2027年以降のEU市場向けポータブル機器に対し、ユーザー自身が市販工具でバッテリー交換可能な設計を義務付ける新規則が施行される。

リリース: 2023-07-10 · 読了 3
何が起きた
  • EU新規則(Regulation (EU) 2023/1542)により、2027年以降にEUで販売される全スマートフォンにユーザー交換可能なバッテリー設計が義務化される。

  • メーカーは、特別な工具や独自のソフトウェアによる制限を設けず、消費者が容易にアクセス・交換できる物理構造を実装しなければならない。

  • 本規制はスマートフォンだけでなく、タブレットやE-バイク、スクーターなどの軽輸送手段(LMT)用バッテリーも対象に含む。

なぜ重要
  • 防水性能(IP68等)の維持と交換容易性の両立という相反する要件がハードウェア設計の必須課題となり、従来の接着剤を多用した薄型設計が通用しなくなる。
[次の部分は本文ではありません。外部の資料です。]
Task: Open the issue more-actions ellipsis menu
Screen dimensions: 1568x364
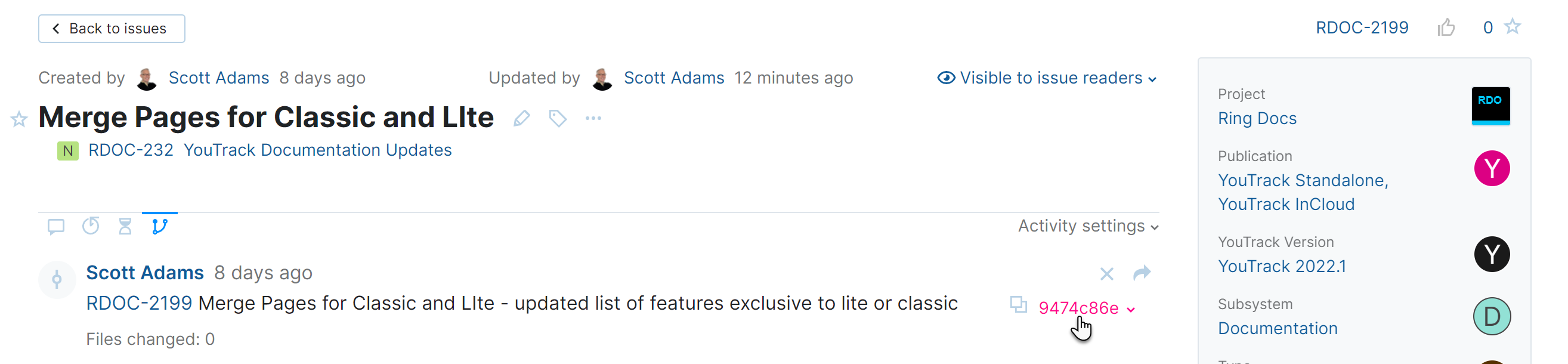Action: click(x=593, y=118)
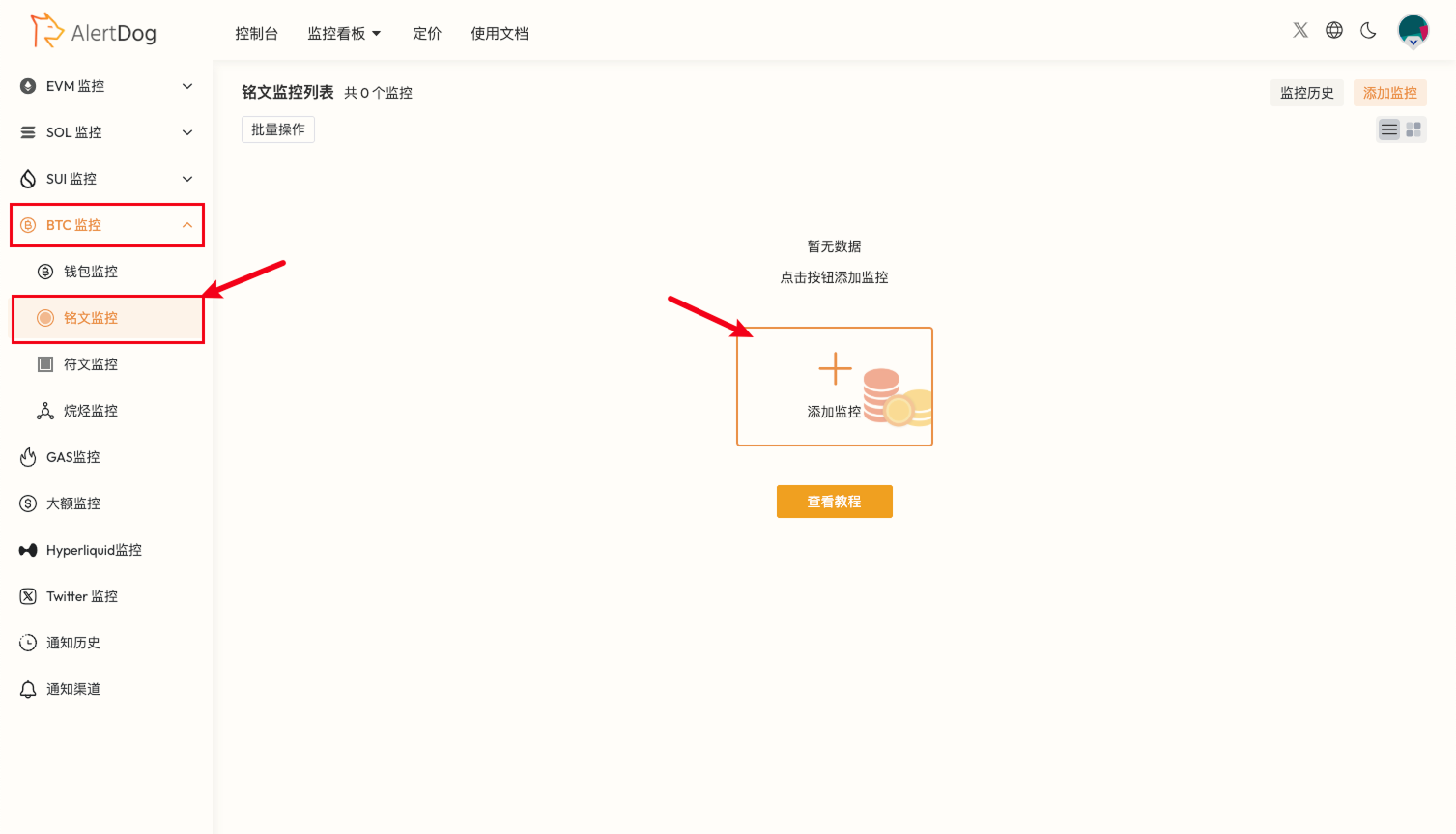Open 大额监控 from the sidebar
The width and height of the screenshot is (1456, 834).
point(72,503)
  • AppleやSamsungなどのグローバルメーカーがEU専用設計を避けるため、この「交換可能設計」が日本を含む全世界の端末構造のデファクトスタンダードになる。

👁️ 開発者

デバイスの厚み増加や放熱特性の変化により、高負荷なAI推論やゲームアプリにおけるサーマルスロットリングの挙動が変わるため、2027年以降の端末では実機プロファイリングの前提条件がリセットされる。

🇯🇵 日本

国内の端末メーカーや海外ブランドの日本法人は、EU規制に準拠したグローバル共通筐体への移行を余儀なくされ、国内専用の防水特化モデルなどの開発コストが大幅に上昇する。